§ **WHAT THE EXERCISE ASKS**: Copy the data from the line with "Identify the location" to the line with "keyword-filter: 关键字 is" word for word, leaving out the pictures.

* * *

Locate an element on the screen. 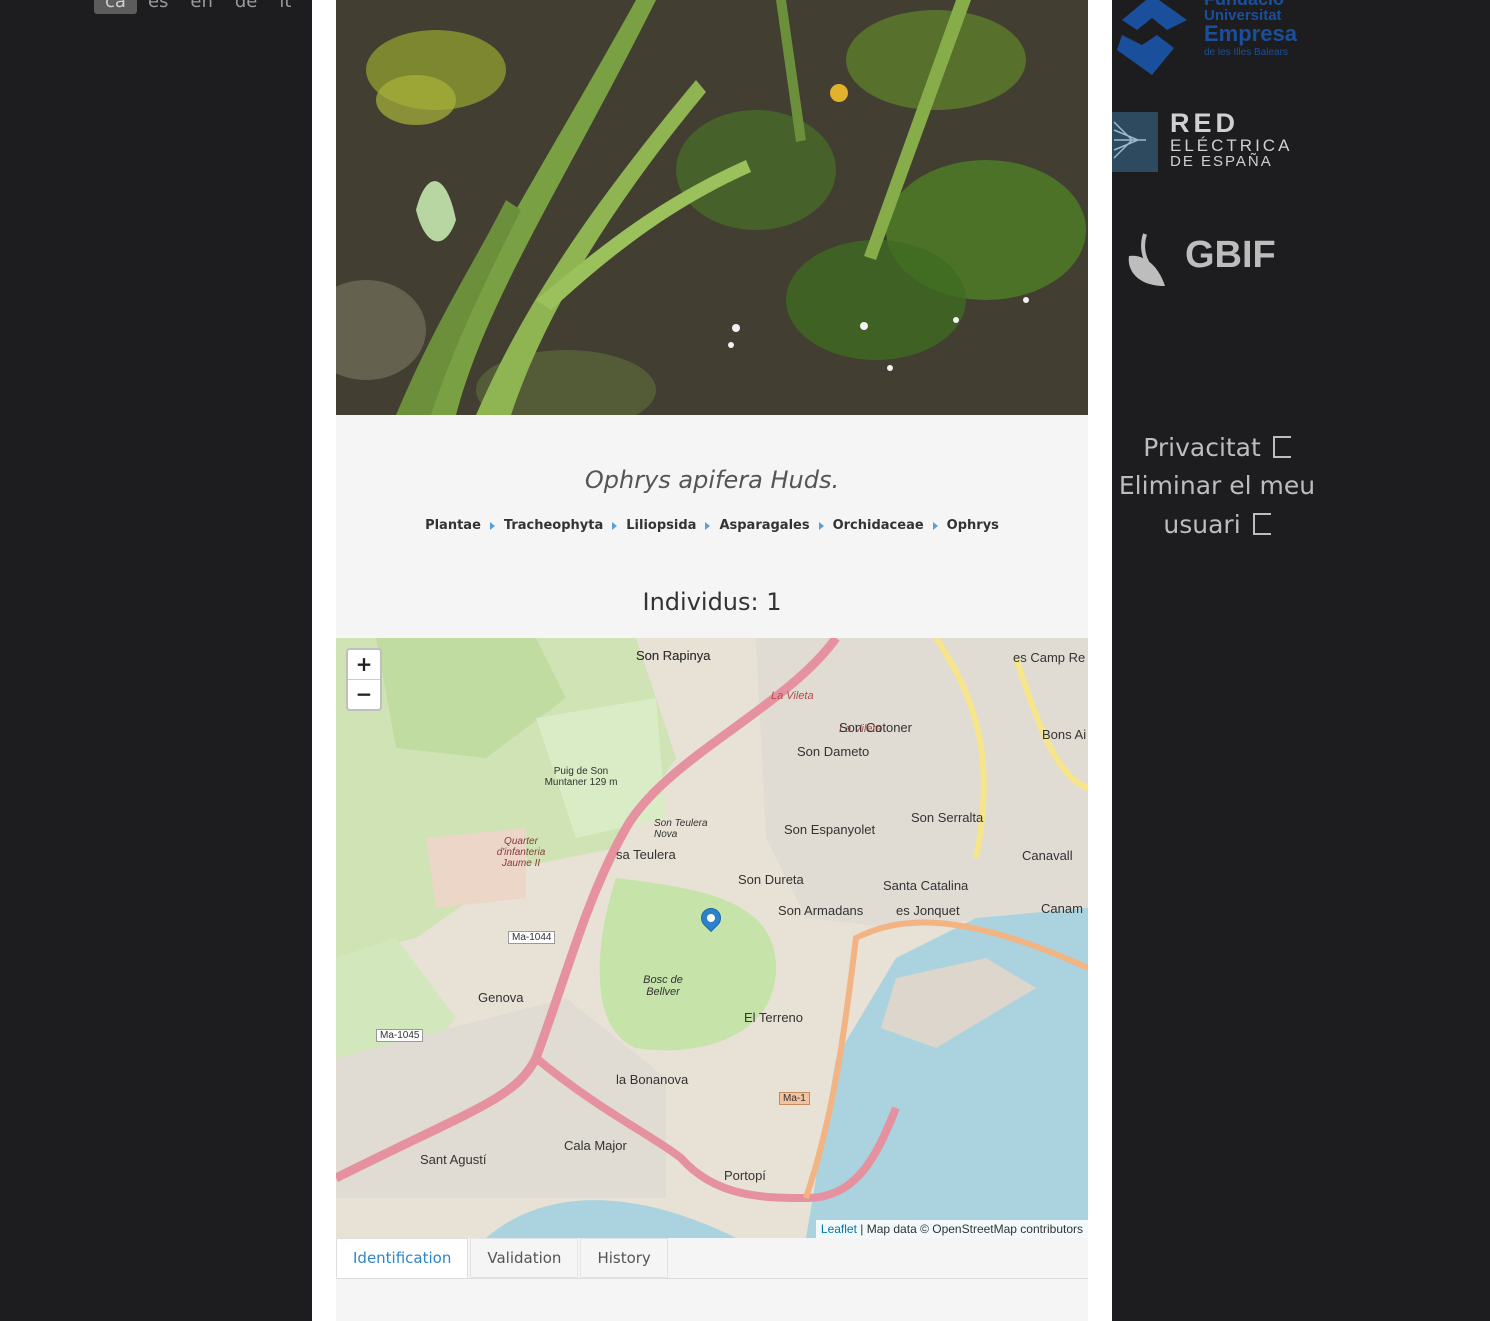 The width and height of the screenshot is (1490, 1321). map-label: Son Dureta is located at coordinates (771, 880).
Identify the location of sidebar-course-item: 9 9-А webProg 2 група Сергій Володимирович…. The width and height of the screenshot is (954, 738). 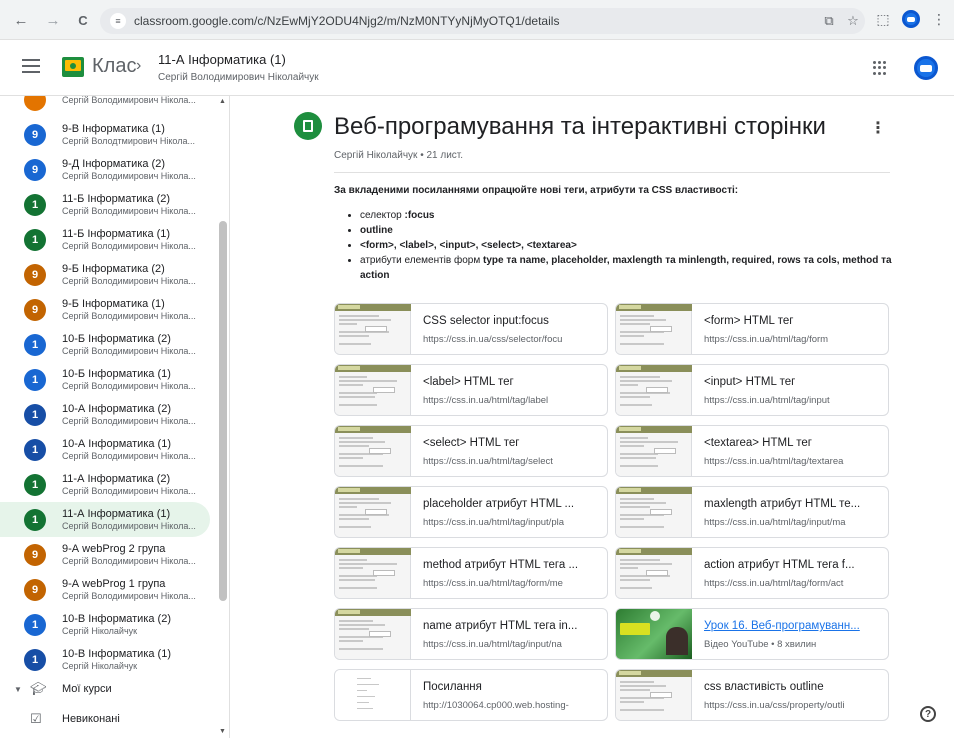
(105, 554).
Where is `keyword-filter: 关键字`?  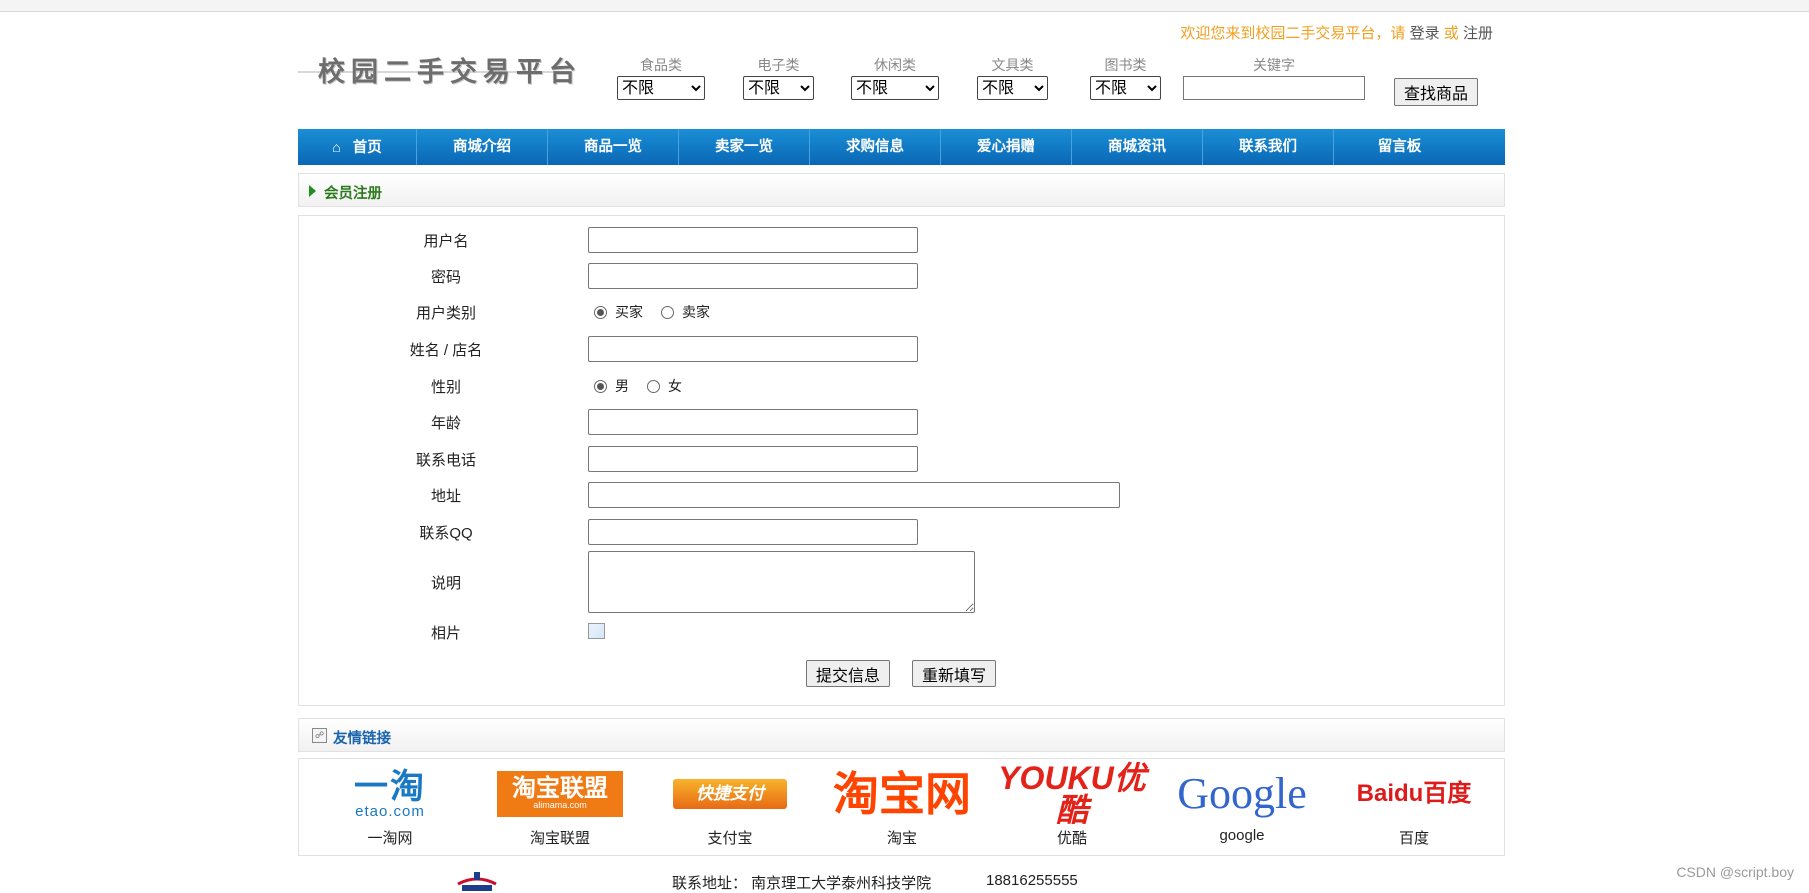
keyword-filter: 关键字 is located at coordinates (1274, 78).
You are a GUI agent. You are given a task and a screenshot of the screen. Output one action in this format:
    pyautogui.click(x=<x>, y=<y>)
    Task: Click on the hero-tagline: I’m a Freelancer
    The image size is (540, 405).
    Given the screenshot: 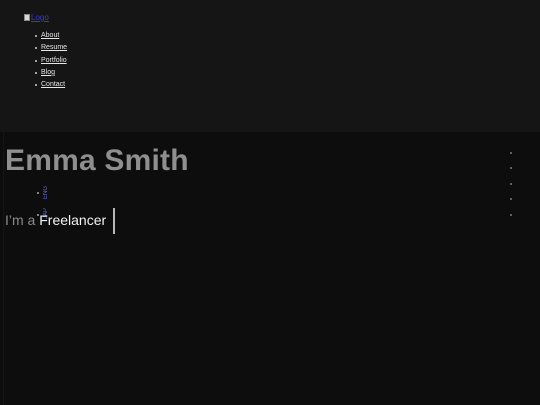 What is the action you would take?
    pyautogui.click(x=56, y=220)
    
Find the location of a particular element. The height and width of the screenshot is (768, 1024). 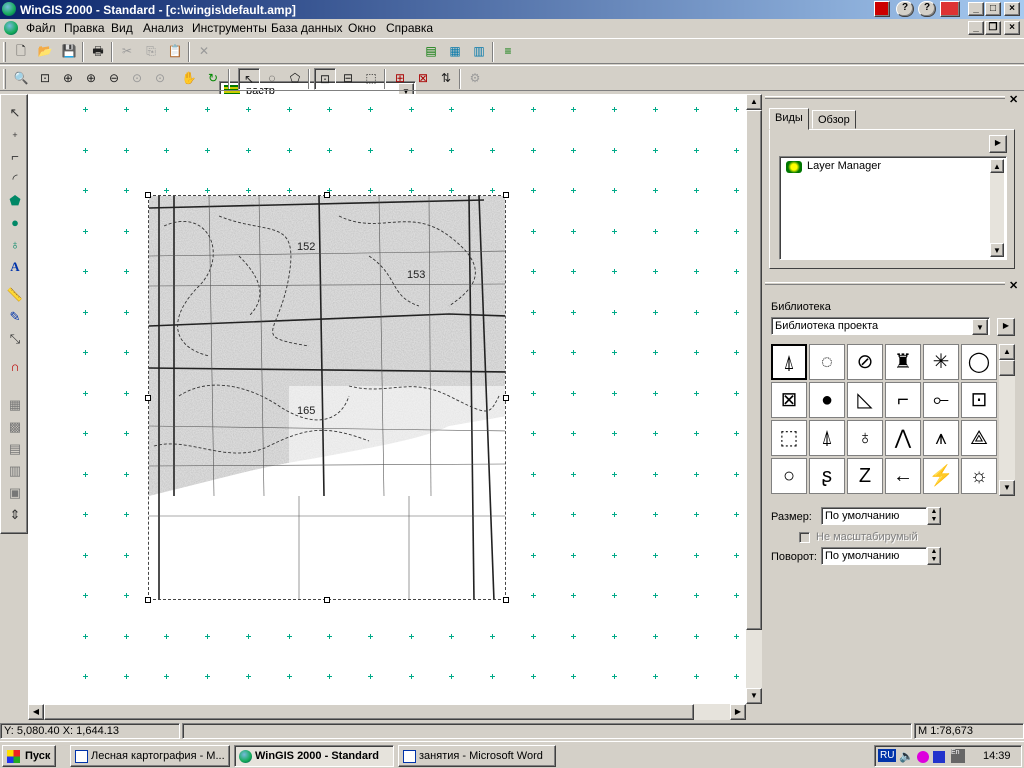

system-tray-icon is located at coordinates (882, 9).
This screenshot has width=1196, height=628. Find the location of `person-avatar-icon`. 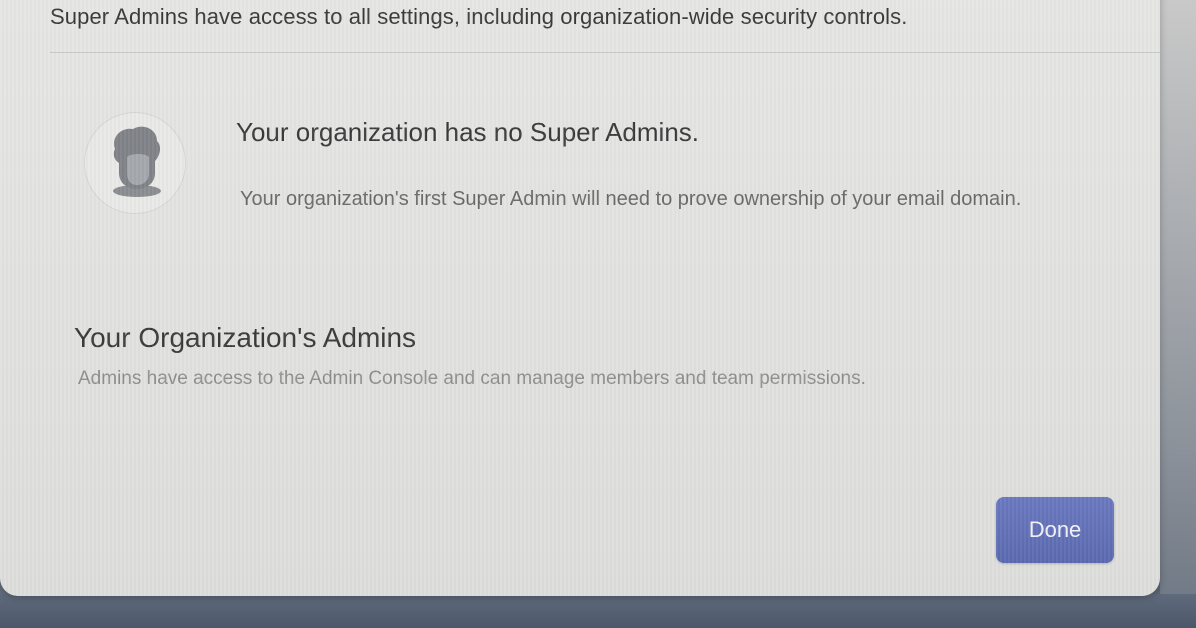

person-avatar-icon is located at coordinates (135, 163).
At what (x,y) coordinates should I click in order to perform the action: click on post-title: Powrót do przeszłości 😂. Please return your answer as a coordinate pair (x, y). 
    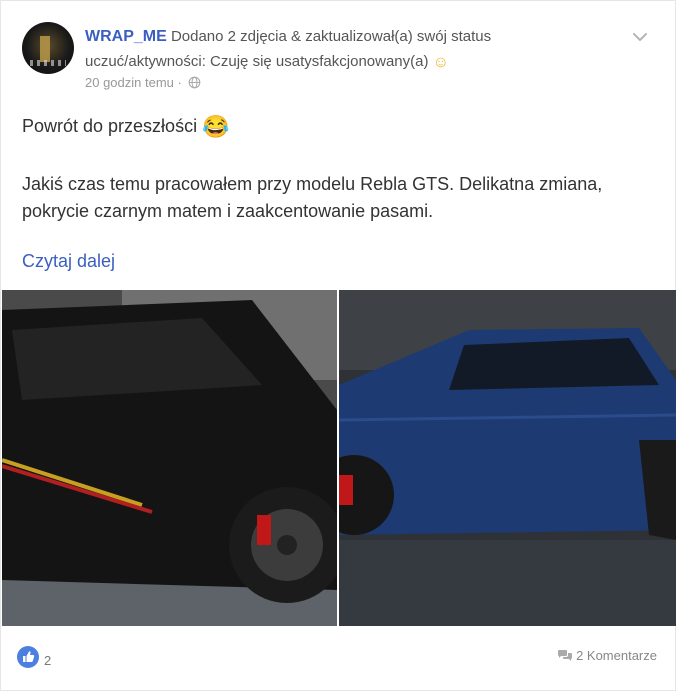
    Looking at the image, I should click on (126, 126).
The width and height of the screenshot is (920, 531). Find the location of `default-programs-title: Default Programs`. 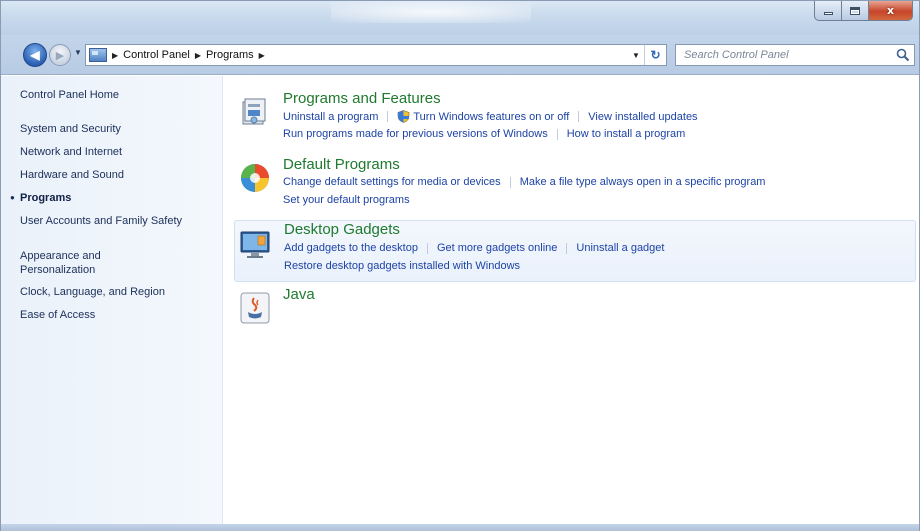

default-programs-title: Default Programs is located at coordinates (342, 164).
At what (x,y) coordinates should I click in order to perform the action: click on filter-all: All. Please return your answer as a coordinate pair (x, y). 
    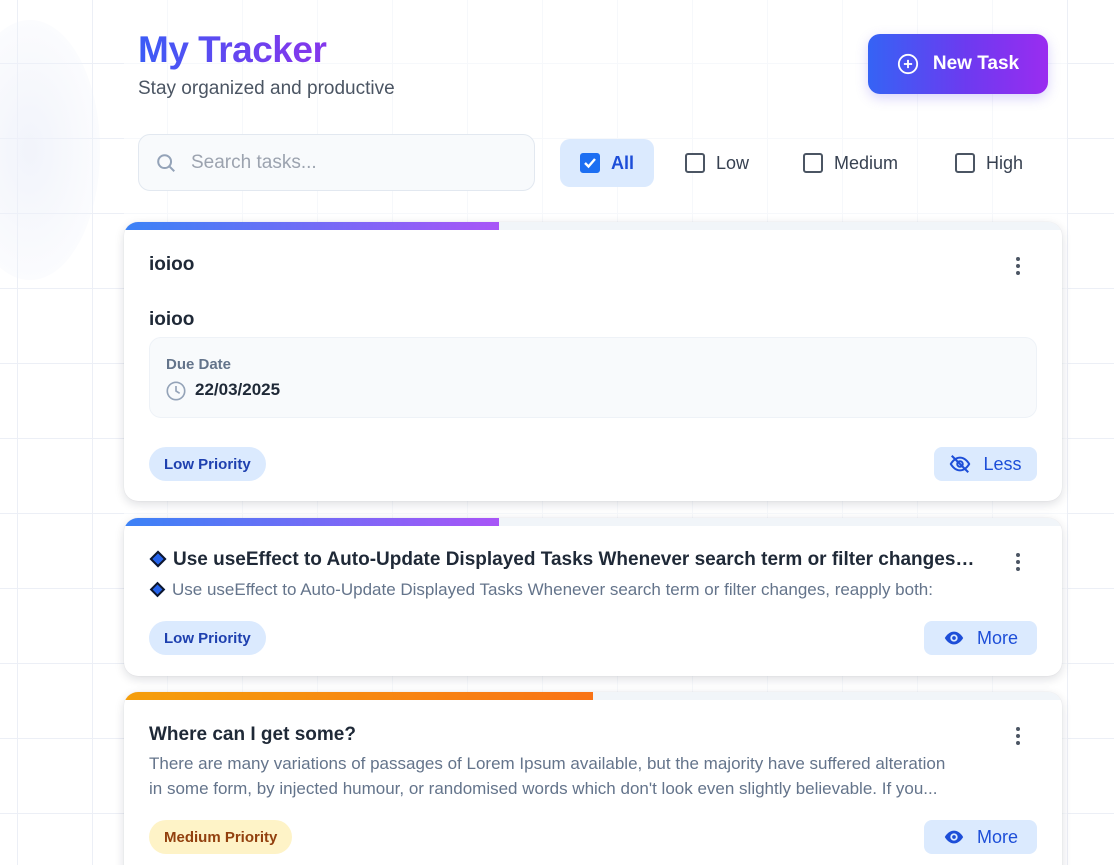
    Looking at the image, I should click on (608, 163).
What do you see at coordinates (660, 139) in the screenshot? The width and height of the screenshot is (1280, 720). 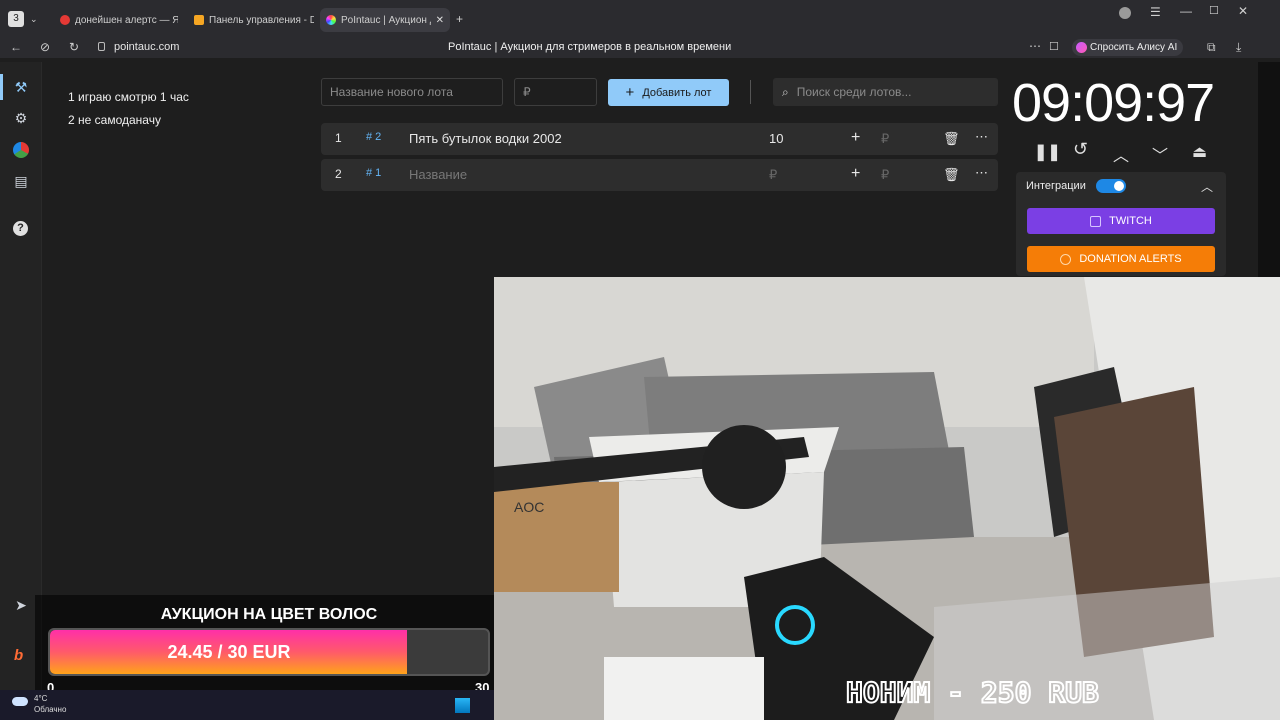 I see `lot-row: 1 # 2 Пять бутылок водки 2002 10 + ₽ 🗑 ⋯` at bounding box center [660, 139].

* * *

§ **YOUR SOLUTION**:
Identify the location of sidebar-course-item: 9 9-А webProg 2 група Сергій Володимирович…. The width and height of the screenshot is (954, 738). 
(105, 554).
Where is `keyword-filter: 关键字`?  
keyword-filter: 关键字 is located at coordinates (1274, 78).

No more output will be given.